Task to complete:
Everything from the line holding "Where should I click to: Open" through the final line of the entries below is to be written out exactly, and nothing more; leave out pictures.

Excerpted data:

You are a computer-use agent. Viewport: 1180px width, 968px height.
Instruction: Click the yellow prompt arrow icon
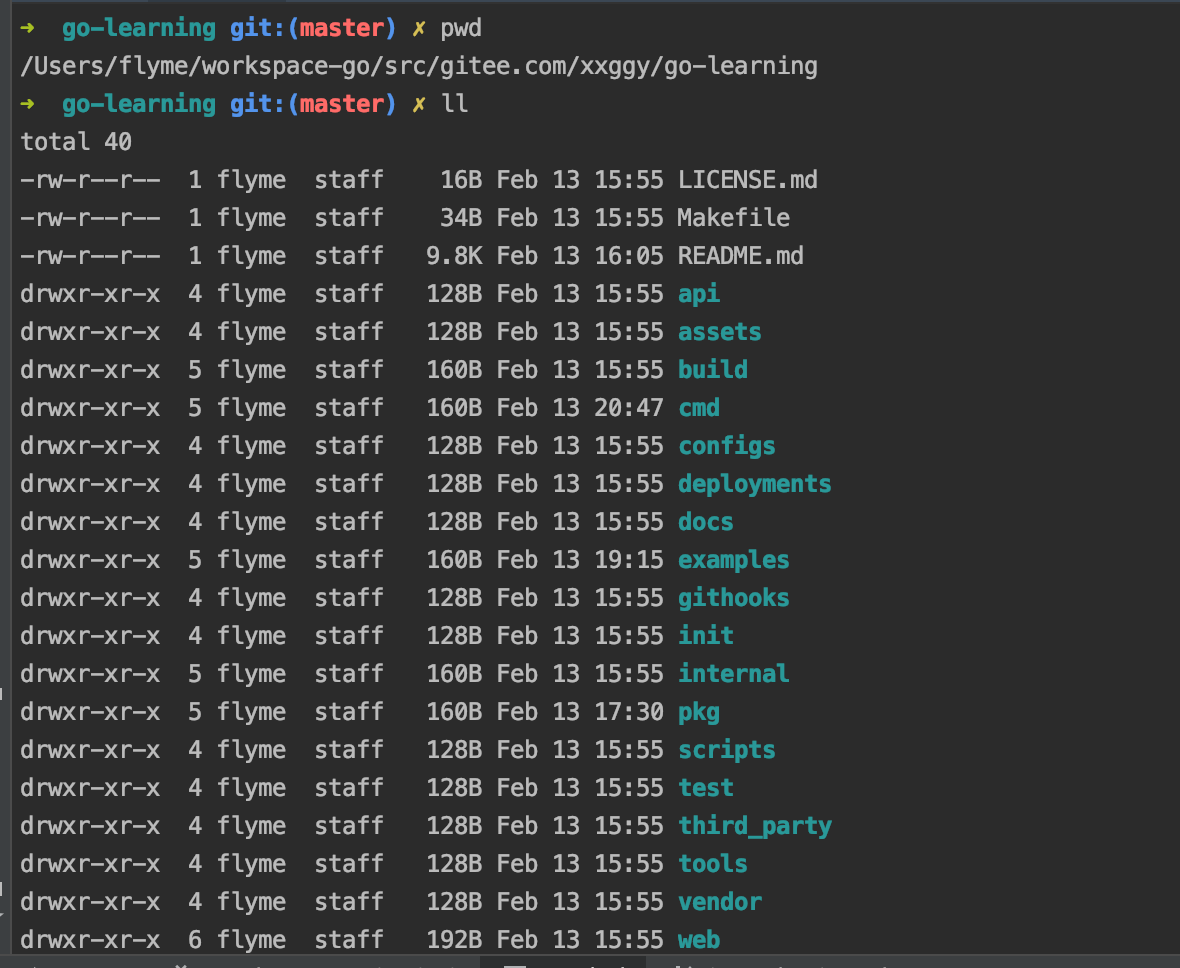coord(27,27)
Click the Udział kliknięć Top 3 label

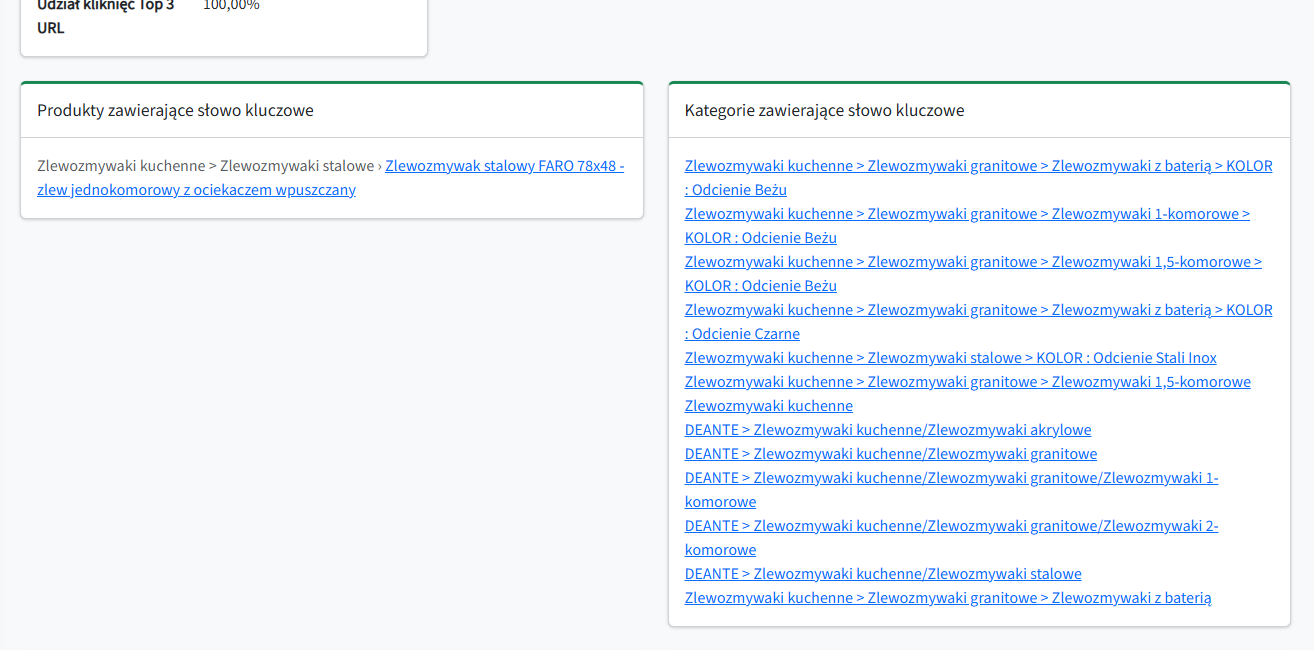[105, 5]
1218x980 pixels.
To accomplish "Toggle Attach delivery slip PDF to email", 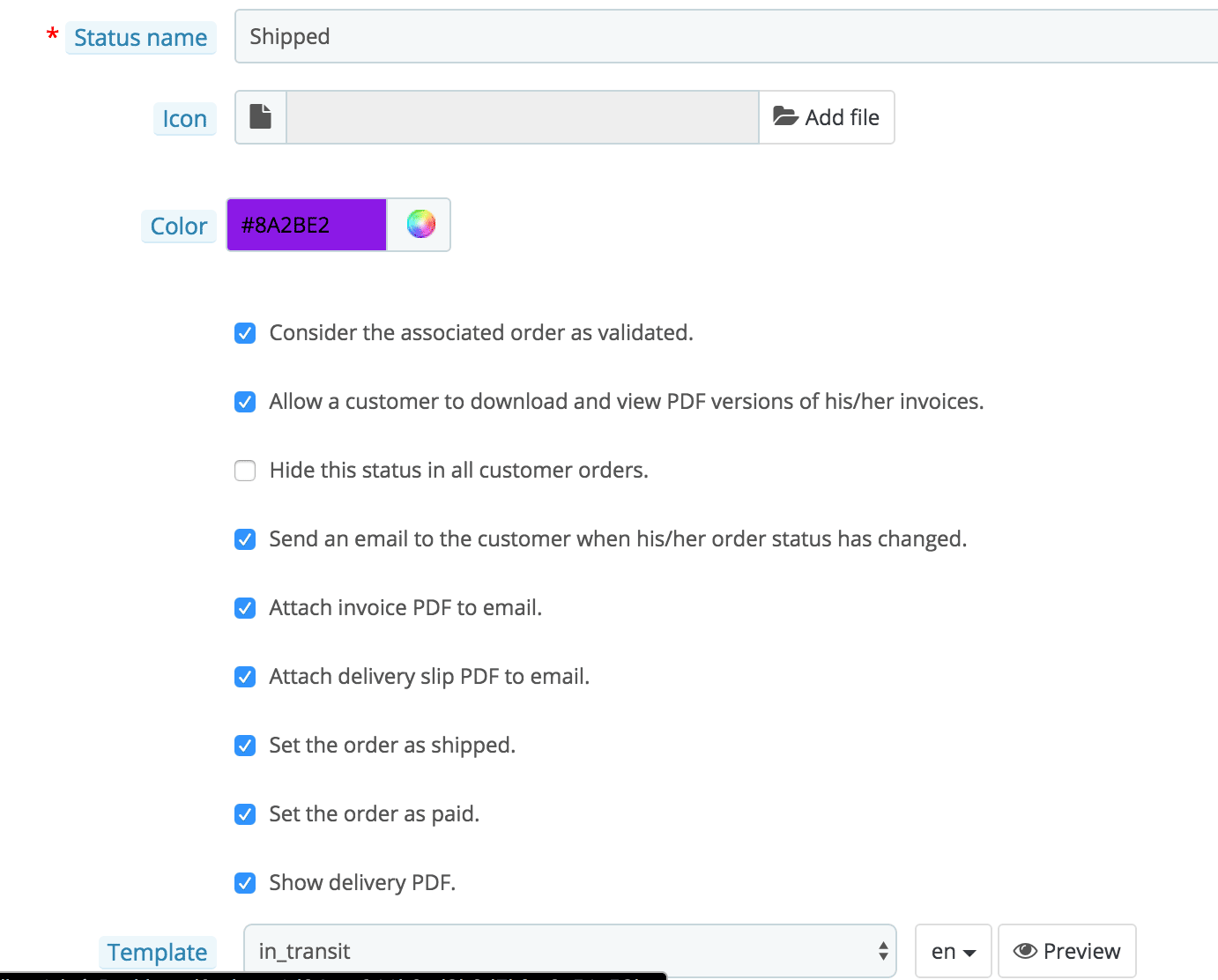I will coord(245,677).
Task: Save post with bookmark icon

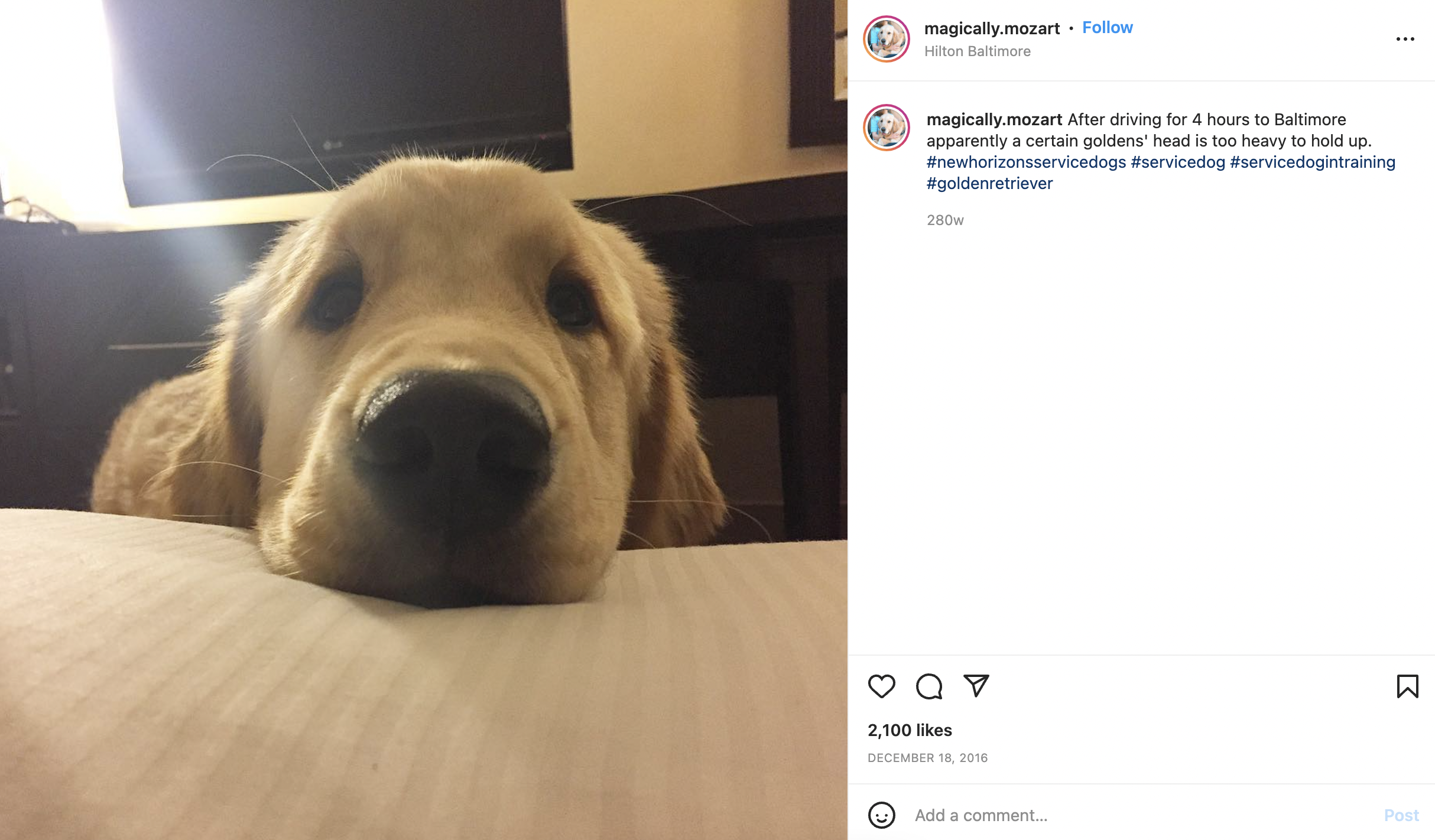Action: [x=1407, y=686]
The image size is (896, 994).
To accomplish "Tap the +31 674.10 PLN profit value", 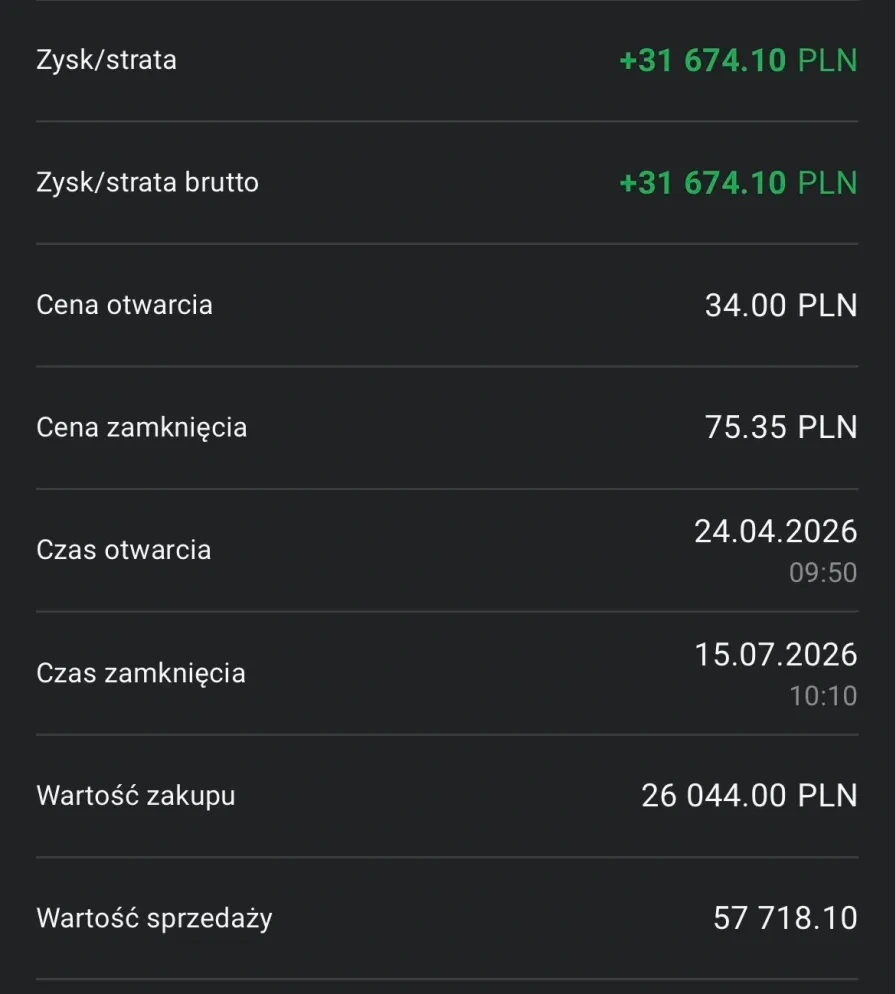I will tap(738, 60).
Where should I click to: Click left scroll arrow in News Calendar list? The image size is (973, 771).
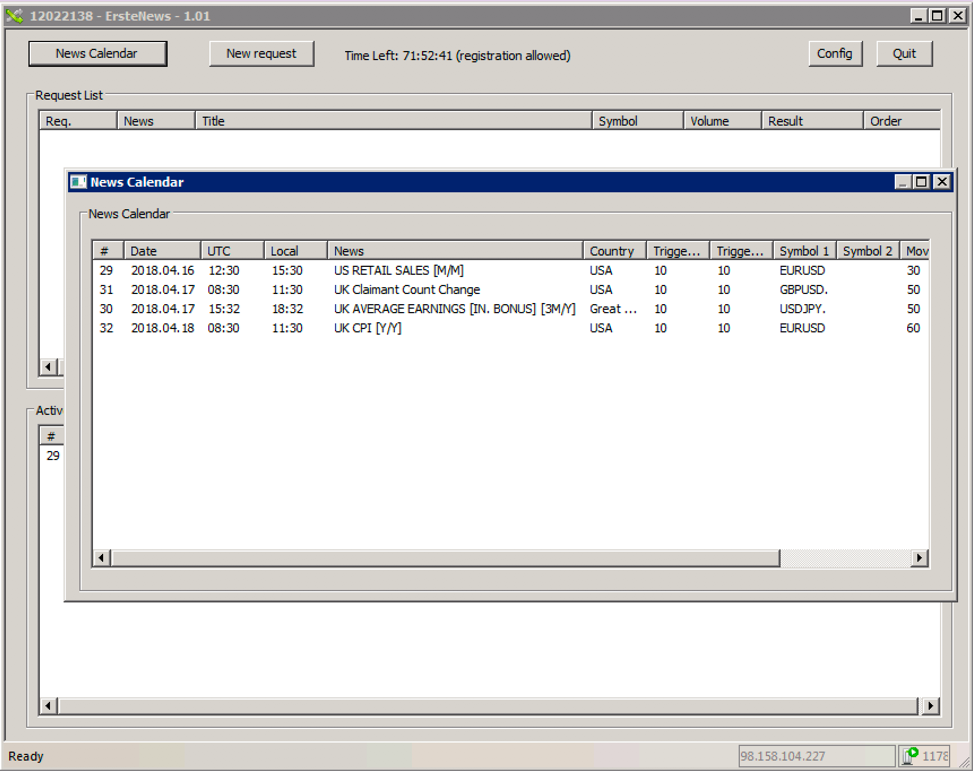[102, 558]
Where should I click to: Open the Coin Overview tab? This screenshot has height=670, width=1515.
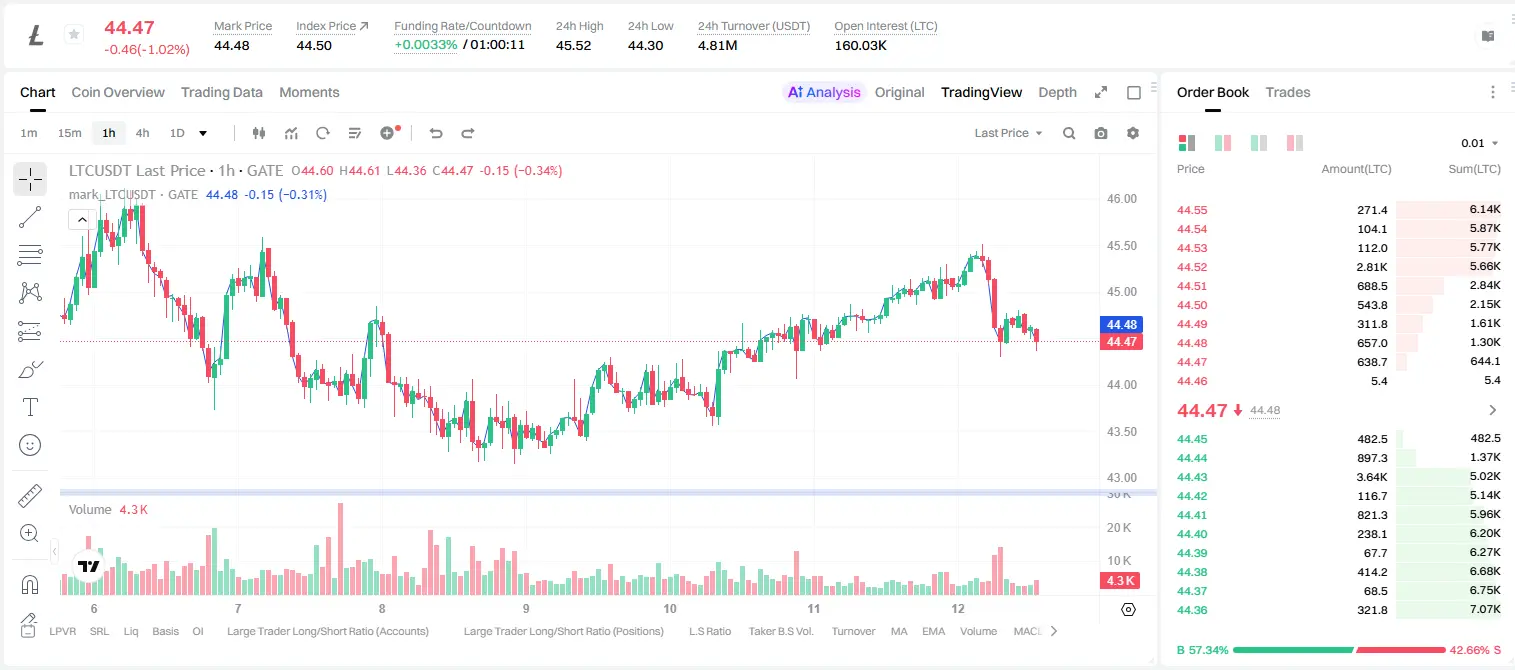118,92
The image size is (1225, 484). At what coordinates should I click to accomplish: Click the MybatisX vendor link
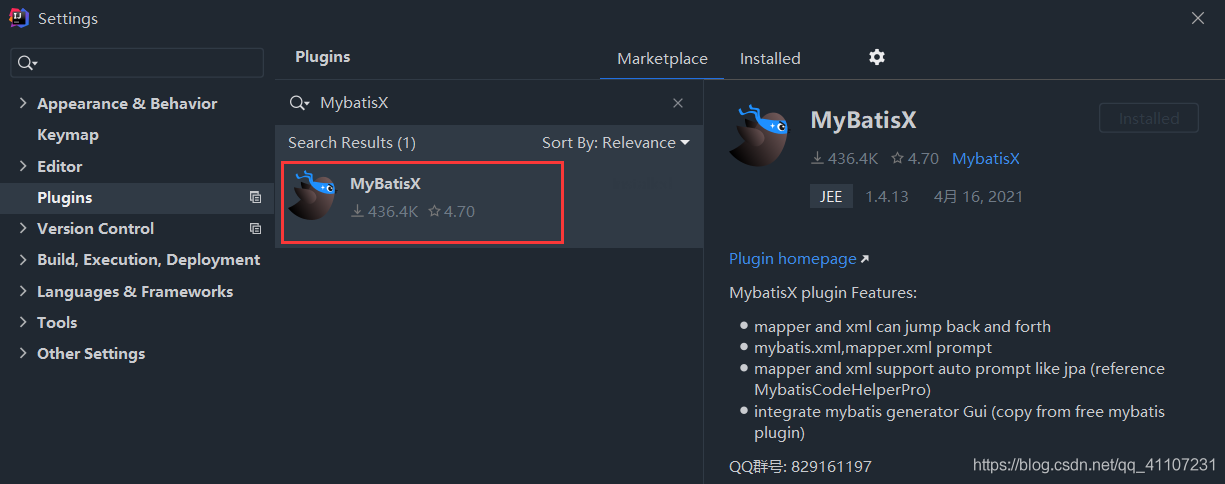(x=986, y=159)
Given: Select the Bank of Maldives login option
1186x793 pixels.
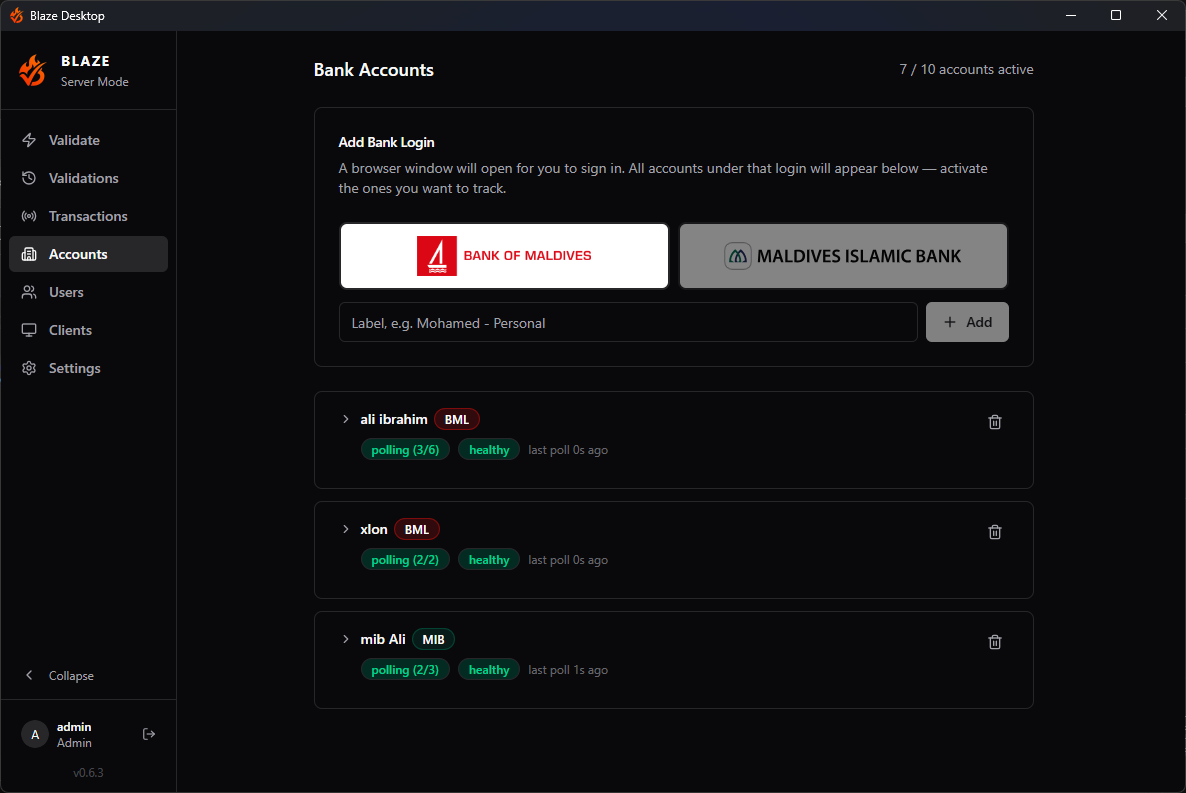Looking at the screenshot, I should (504, 255).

Reply:
Where should I click to: Open the Coin Overview tab? This screenshot has height=670, width=1515.
118,92
The image size is (1225, 484). At what coordinates should I click to accomplish: Click the MybatisX vendor link
(x=986, y=159)
Given: Select the Bank of Maldives login option
1186x793 pixels.
Looking at the screenshot, I should (504, 255).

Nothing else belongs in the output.